Agneta muss sich räuspern, um die Worte hervorzubringen, ihre Stimme verhakt sich. Ihre eigene Haut ist so trocken wie nur was. Tilda steht auf, holt ihre Tasche und hält ihr eine schwarze Dose hin. Die Creme riecht stark nach künstlicher Zitrone.
«Du bist schon immer so fleißig gewesen», sagt Agneta, während Tilda ihre Jacke anzieht. Sie muss zur Uni, obwohl es Freitagnachmittag ist. Tilda reicht Agneta einen Schlüssel.
«Hier ist der Ersatzschlüssel. Denk dran, dass du in etwa einer Stunde noch mal mit Knut rausgehen musst.» Mit einer schwarzen, viereckigen Tasche in der rechten Hand und frisch in Locken gelegten Haaren schließt Tilda die Tür. Immerhin, es ist bis jetzt besser gelaufen als grottenschlecht. Im Korridor hängt immer noch der Duft eines blumigen Parfums. Sie wusste, dass Tilda mal richtig groß rauskommen würde.

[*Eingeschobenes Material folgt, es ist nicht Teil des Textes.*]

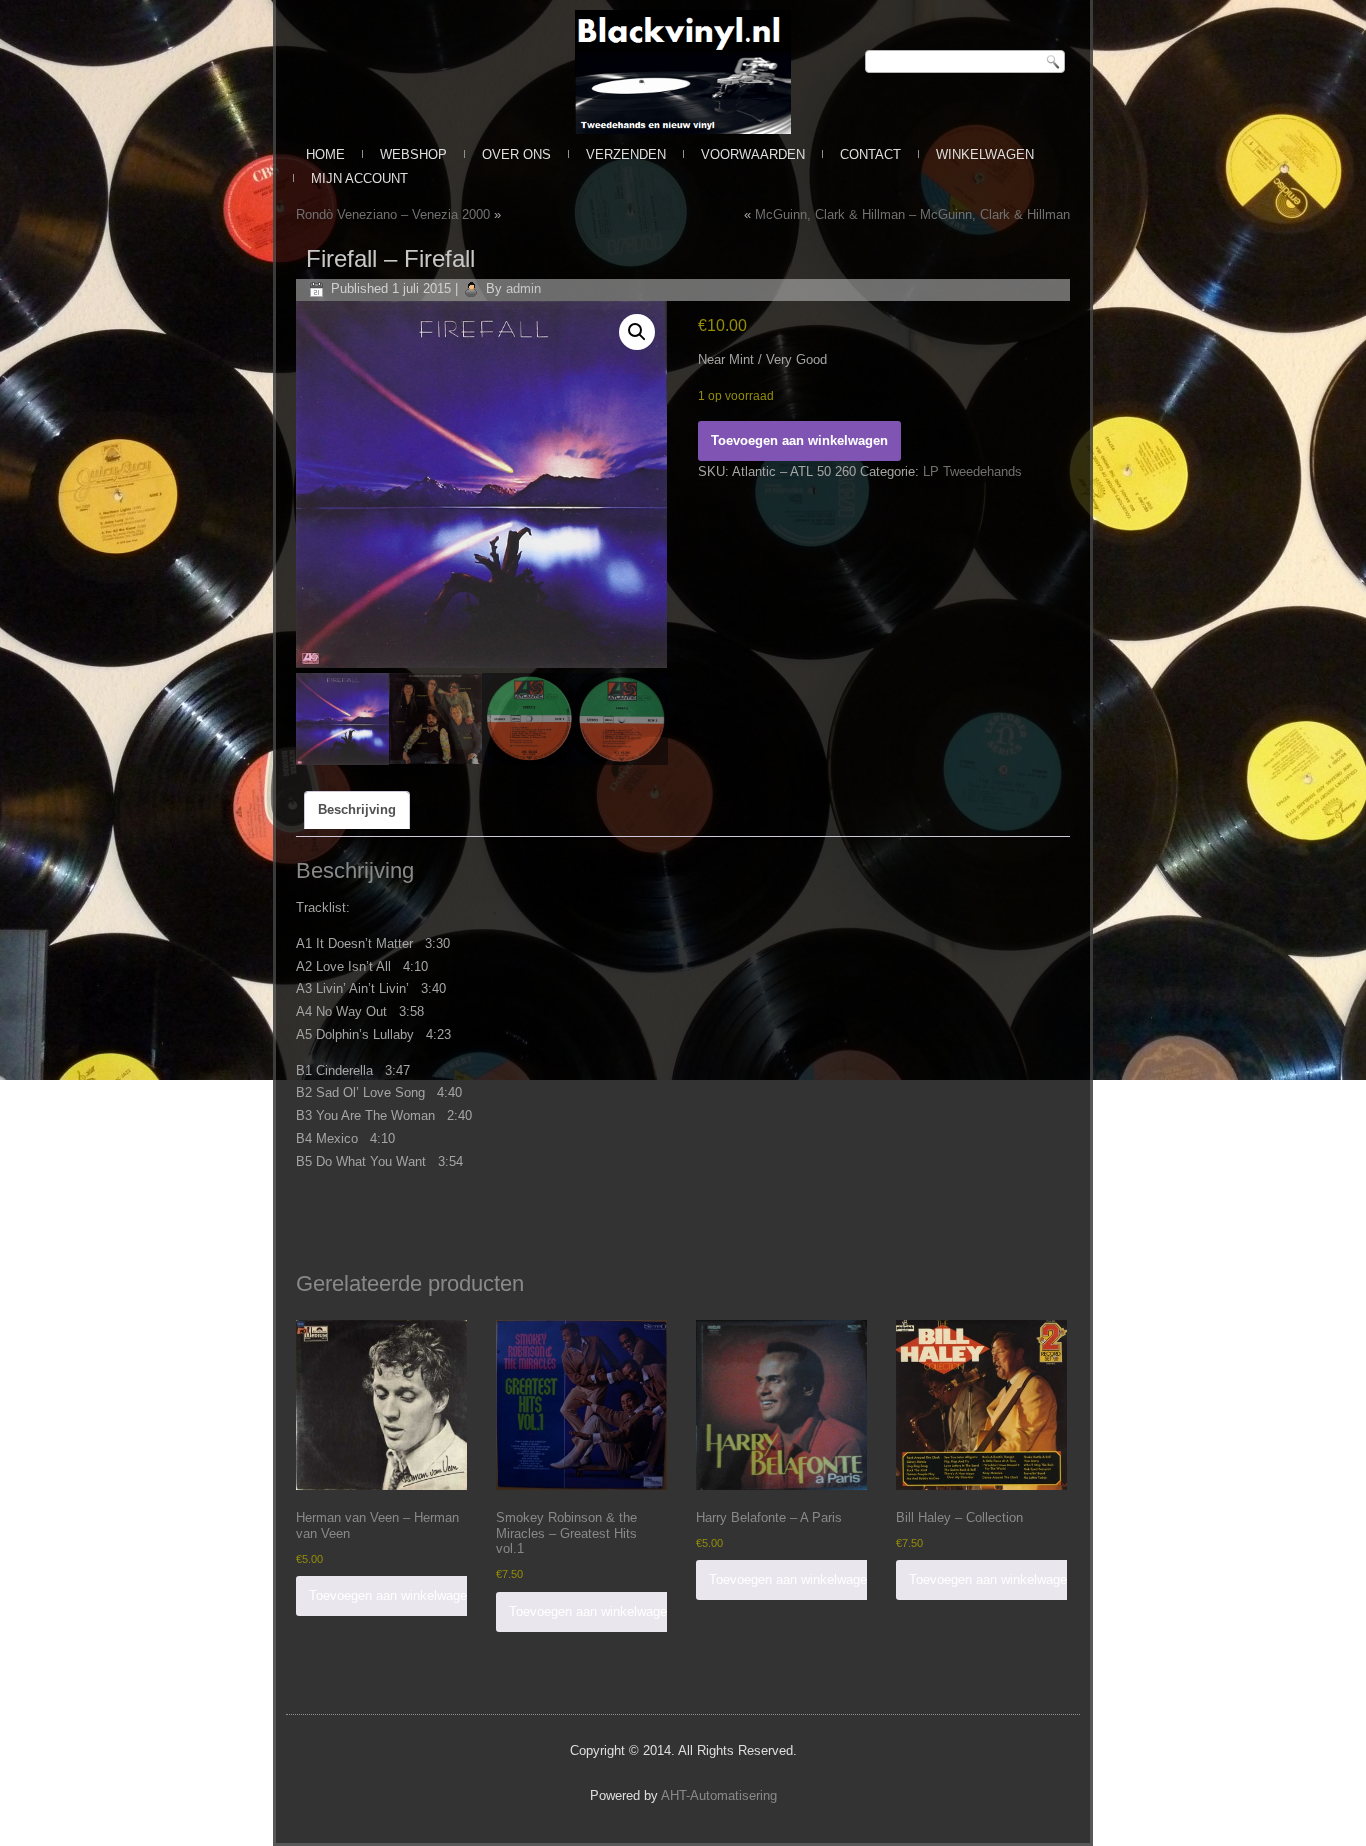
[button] (637, 332)
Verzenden (626, 154)
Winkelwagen (985, 154)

Schon in der Neunten, als Hedda und sie über das Leben redeten. Sie hatten immer schon so viel größer gedacht, als Agneta überhaupt zu träumen gewagt hätte. Agneta hat Hedda seltener getroffen, seit sie erkrankt ist. Hat die Einladungen zum Nachmittagskaffee gemieden. Sie wollte nicht, dass Hedda etwas bemerkte, aus dem Gehuste ihre Schlüsse zog und alles an Tilda ausplaudern würde. Denn natürlich liegt ihre Loyalität bei ihrer Freundin. Hedda hat auch selbst genug um die Ohren gehabt, weil sie immer so viele Projekte am Laufen haben. Die Wand zwischen Küche und Wohnzimmer rausnehmen. Die Terrasse mit einem abgesenkten Hot Tub ausbauen. Bäume fällen, die die Aussicht auf Dundret verdecken, und dafür eine Genehmigung beantragen. Ein zweites Kind machen.
Als Agneta hört, wie die Wohnungstür zuschlägt, steht sie mühsam auf. Drückt drei Tabletten aus drei verschiedenen Blistern und schluckt sie. Sie schaut sich gründlich um, frei und unbeobachtet von Tildas wachsamen Augen. Knut döst auf dem Sofa. Agneta füllt das Glas erneut mit Wasser und gießt es in den Blumentopf mit den verdorrten Zweigen, in dem anscheinend Basilikum wachsen soll.